# DOCUMENT EXCERPT:

########

PROGRAM “Neo-Classical Journey”
OLYMPIE OVERTURE: Joseph Martin Kraus (1756 – 1792), was born in the same year as Mozart, in Miltenberg am Main, Germany. His father’s family had roots in Augsburg as did Mozart’s father and he only outlived Mozart by one year.
Kraus showed his musical talent at an early age. When he was 12, he was enrolled in the Jesuit Gymnasium and Music Seminar at Mannheim, where he studied German and Latin literature as well as music. There he received a rigorous musical education, especially in violin technique.
Kraus's parents wanted him to matriculate as a student of law at the University of Mainz in 1773. However, he was not satisfied with the situation at that university, and even published a satire about it. After only one year, he applied to the University of Erfurt, where he could add music to his curriculum.
In Erfurt and later in Göttingen Kraus found himself very much attracted to the ideas of a group of young poets who were involved with the pre-Romantic Sturm und Drang movement (a movement in literature including rousing action and high emotionalism). After a move to continue his law studies in Göttingen Kraus became friendly with a Swedish fellow student, Carl Stridsberg, who persuaded him to accompany him to Stockholm to apply for a position at the court of King Gustav III.
King Gustav's love for the fine arts had quickly become known in the rest of Europe and attracted musicians from many countries. Kraus moved to Stockholm in 1778, when he was not yet twenty-two. His first years there were not easy. It took Kraus three bitter years before the king noticed him. Finally Kraus was appointed vice-Kapellmeister of the Royal Swedish Opera and director of the Royal Academy of Music.
One of Kraus’s Swedish partners was Johan Henric Kellgren, a poet who produced an adaptation of Voltaire’s tragedy Olympie, for which Kraus composed an overture, a march, four interludes and an epilogue. The tragedy is set in ancient Ephesus and tells of the ill-fated love between Olympie, daughter of Alexander the Great, and Cassandre, the king of Macedon.
The overture begins in the manner of a French Baroque overture with a slow introduction featuring dramatic motifs and dotted rhythms. Olympie was premiered at the Dramaten Theatre in Stockholm in January 1792, just over two months before King Gustav III was assassinated. Shortly before, Kraus had produced a setting of Bellman’s poem Öfver Mozarts död (On Mozart’s Death), and his own days were by then sorely numbered. Kraus died of tuberculosis in December of that year.
CHAMBER CONCERTO: Jonathan Leshnoff was born on September 8, 1973 in New Brunswick, New Jersey. He attended Johns Hopkins University and the Peabody Conservatory concurrently, earning bachelor's degrees in anthropology and music. He went on to receive Master of Music and Doctor of Music degrees from the Peabody Conservatory and the University of Maryland, respectively.
The Baltimore-based composer’s works have been performed by more than 60 orchestras worldwide in hundreds of orchestral concerts. He has received commissions from Carnegie Hall, the Philadelphia Orchestra, and the symphony orchestras of Atlanta, Baltimore, Dallas, Kansas City, Nashville, and Pittsburgh. Leshnoff is a professor of music at Towson University.
Leshnoff writes music that is emotionally powerful and musically accessible. He has written regularly in the big genres of classical music including symphonies, concertos, oratorios, and string quartets. “My aesthetic is to breathe new, invigorating life into time-honored traditions and forms,” he says. His Chamber Concerto for Violin and Orchestra was commissioned by Shriver Hall Concerts for violinist Gil Shaham and the Knights.

########

# SOURCE DATA:
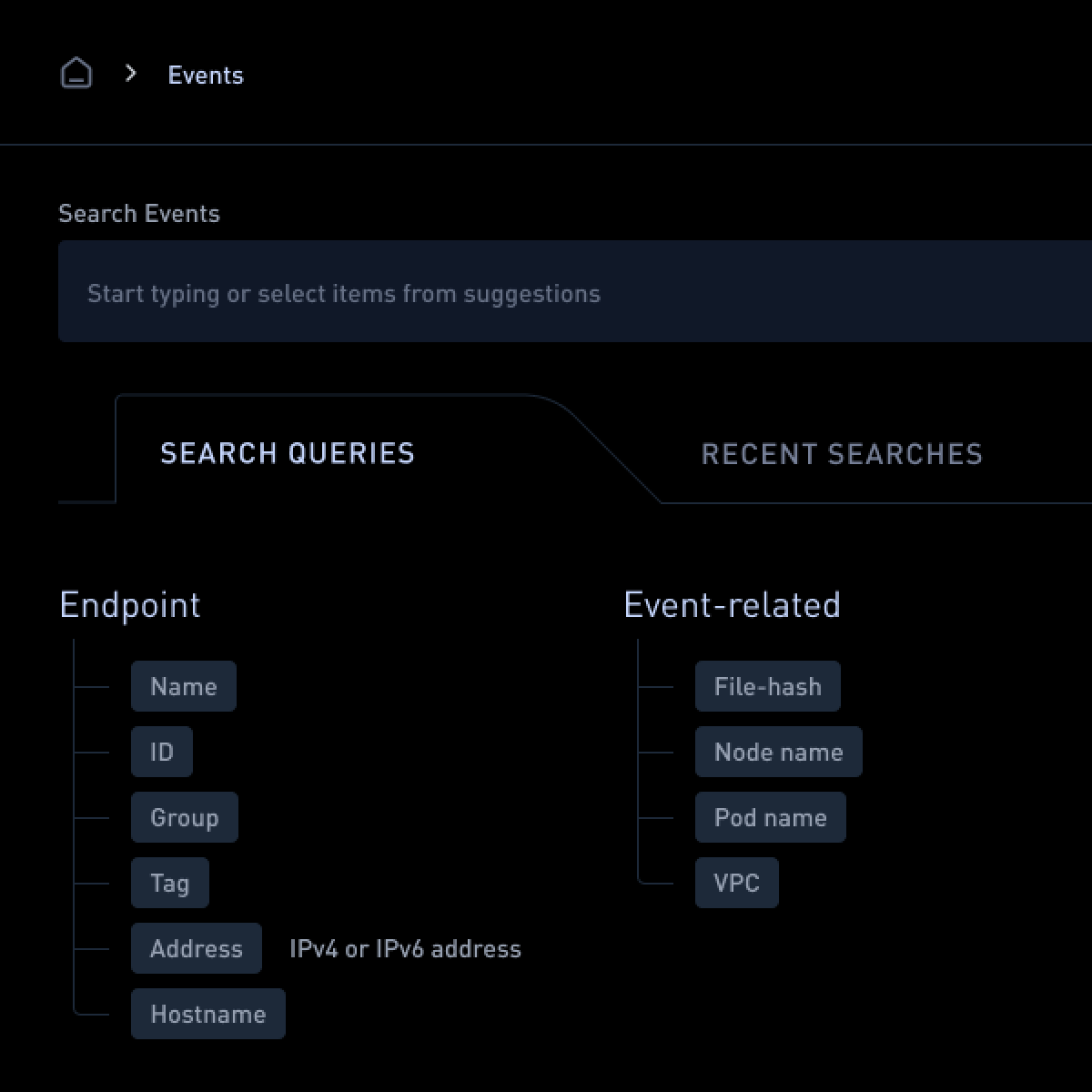Pick the Tag query chip

170,883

########

# TASK INSTRUCTIONS:
Answer these questions using the concert program text.
1. In what year did Kraus move to Stockholm?
2. In which theater was Olympie premiered?
3. At which university is Leshnoff a professor of music?
The data above is separate from the concert program text.

# WRITTEN ANSWER:
1. 1778
2. The Dramaten Theatre in Stockholm
3. Towson University